--- Entries shown ---
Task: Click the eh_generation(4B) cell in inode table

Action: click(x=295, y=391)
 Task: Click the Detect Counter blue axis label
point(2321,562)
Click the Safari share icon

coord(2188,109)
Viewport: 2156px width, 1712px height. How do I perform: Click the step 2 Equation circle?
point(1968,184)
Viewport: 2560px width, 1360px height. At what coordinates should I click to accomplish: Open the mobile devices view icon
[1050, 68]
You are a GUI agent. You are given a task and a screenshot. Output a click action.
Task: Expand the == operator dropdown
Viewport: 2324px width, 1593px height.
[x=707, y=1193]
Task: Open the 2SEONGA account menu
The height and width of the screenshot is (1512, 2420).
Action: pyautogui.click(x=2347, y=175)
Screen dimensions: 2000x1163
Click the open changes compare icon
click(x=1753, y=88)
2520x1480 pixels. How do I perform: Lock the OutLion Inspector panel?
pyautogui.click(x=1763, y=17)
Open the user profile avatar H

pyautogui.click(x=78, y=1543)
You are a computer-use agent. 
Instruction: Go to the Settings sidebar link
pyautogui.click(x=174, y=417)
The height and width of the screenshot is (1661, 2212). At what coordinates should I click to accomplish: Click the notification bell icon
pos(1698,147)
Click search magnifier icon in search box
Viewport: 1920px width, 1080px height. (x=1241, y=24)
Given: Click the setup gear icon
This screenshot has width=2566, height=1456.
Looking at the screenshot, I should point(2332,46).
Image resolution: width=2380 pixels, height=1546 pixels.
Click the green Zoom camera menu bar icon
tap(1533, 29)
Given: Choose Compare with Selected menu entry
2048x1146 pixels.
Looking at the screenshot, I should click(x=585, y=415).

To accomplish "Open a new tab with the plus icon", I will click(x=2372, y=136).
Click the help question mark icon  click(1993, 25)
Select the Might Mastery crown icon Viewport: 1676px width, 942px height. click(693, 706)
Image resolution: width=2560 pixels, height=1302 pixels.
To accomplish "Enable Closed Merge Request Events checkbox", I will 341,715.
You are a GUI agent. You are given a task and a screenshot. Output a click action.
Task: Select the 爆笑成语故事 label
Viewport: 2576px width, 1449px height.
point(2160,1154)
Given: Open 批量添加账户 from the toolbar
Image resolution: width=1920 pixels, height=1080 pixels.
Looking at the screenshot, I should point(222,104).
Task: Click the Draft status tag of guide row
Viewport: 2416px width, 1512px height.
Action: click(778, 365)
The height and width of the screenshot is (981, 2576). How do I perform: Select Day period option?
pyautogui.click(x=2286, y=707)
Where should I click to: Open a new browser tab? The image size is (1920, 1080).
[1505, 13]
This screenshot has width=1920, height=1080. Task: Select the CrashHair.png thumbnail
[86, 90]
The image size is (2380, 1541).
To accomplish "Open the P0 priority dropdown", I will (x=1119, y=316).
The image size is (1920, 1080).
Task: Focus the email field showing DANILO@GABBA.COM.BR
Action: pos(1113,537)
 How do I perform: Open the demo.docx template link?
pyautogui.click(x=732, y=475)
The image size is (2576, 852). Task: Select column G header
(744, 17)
---
* Requirement *
Each line above must be retyped exactly.

* Output for this task *
Task: Click the eh_generation(4B) cell in inode table

Action: click(x=295, y=391)
 Task: Click the Detect Counter blue axis label
point(2321,562)
Click the Safari share icon

coord(2188,109)
Viewport: 2156px width, 1712px height. How do I perform: Click the step 2 Equation circle?
point(1968,184)
Viewport: 2560px width, 1360px height. At what coordinates should I click to accomplish: Open the mobile devices view icon
[1050, 68]
You are a GUI agent. You are given a task and a screenshot. Output a click action.
Task: Expand the == operator dropdown
Viewport: 2324px width, 1593px height.
[x=707, y=1193]
Task: Open the 2SEONGA account menu
The height and width of the screenshot is (1512, 2420).
Action: pyautogui.click(x=2347, y=175)
Screen dimensions: 2000x1163
Click the open changes compare icon
click(x=1753, y=88)
2520x1480 pixels. How do I perform: Lock the OutLion Inspector panel?
pyautogui.click(x=1763, y=17)
Open the user profile avatar H

pyautogui.click(x=78, y=1543)
You are a computer-use agent. 
Instruction: Go to the Settings sidebar link
pyautogui.click(x=174, y=417)
The height and width of the screenshot is (1661, 2212). At what coordinates should I click to accomplish: Click the notification bell icon
pos(1698,147)
Click search magnifier icon in search box
Viewport: 1920px width, 1080px height. (x=1241, y=24)
Given: Click the setup gear icon
This screenshot has width=2566, height=1456.
Looking at the screenshot, I should point(2332,46).
Image resolution: width=2380 pixels, height=1546 pixels.
Click the green Zoom camera menu bar icon
tap(1533, 29)
Given: Choose Compare with Selected menu entry
2048x1146 pixels.
Looking at the screenshot, I should click(x=585, y=415).

To accomplish "Open a new tab with the plus icon", I will click(x=2372, y=136).
Click the help question mark icon  click(1993, 25)
Select the Might Mastery crown icon Viewport: 1676px width, 942px height. click(693, 706)
Image resolution: width=2560 pixels, height=1302 pixels.
To accomplish "Enable Closed Merge Request Events checkbox", I will 341,715.
You are a GUI agent. You are given a task and a screenshot. Output a click action.
Task: Select the 爆笑成语故事 label
Viewport: 2576px width, 1449px height.
point(2160,1154)
Given: Open 批量添加账户 from the toolbar
Image resolution: width=1920 pixels, height=1080 pixels.
Looking at the screenshot, I should point(222,104).
Task: Click the Draft status tag of guide row
Viewport: 2416px width, 1512px height.
Action: click(778, 365)
The height and width of the screenshot is (981, 2576). How do I perform: Select Day period option?
pyautogui.click(x=2286, y=707)
Where should I click to: Open a new browser tab? The image size is (1920, 1080).
[1505, 13]
This screenshot has width=1920, height=1080. Task: Select the CrashHair.png thumbnail
[86, 90]
The image size is (2380, 1541).
To accomplish "Open the P0 priority dropdown", I will (x=1119, y=316).
The image size is (1920, 1080).
Task: Focus the email field showing DANILO@GABBA.COM.BR
Action: pos(1113,537)
 How do I perform: Open the demo.docx template link?
pyautogui.click(x=732, y=475)
The image size is (2576, 852). Task: Select column G header
(744, 17)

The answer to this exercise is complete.